** Opening Dataset content block **

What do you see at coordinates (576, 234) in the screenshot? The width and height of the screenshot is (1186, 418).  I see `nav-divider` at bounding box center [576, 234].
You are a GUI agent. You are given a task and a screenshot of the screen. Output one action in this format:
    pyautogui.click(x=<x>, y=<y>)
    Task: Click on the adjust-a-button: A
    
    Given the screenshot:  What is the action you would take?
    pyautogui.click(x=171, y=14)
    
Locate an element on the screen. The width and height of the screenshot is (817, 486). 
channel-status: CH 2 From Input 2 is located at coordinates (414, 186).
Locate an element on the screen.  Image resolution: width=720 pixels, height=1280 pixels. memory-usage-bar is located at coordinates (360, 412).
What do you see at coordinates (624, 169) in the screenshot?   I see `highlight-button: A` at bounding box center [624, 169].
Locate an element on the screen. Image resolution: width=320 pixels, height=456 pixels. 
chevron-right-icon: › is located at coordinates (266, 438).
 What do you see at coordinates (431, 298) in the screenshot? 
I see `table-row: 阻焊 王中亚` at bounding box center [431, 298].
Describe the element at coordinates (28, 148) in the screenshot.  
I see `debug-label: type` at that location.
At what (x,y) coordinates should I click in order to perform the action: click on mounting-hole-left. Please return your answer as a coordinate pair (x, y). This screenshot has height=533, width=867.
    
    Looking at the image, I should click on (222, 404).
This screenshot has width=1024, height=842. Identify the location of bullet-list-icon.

** Closing Dataset content block **

▶ [Action item] Count the lines in the rows above that contain the string "height", treating case as significant. Give only the number.

▶ [Answer box] 6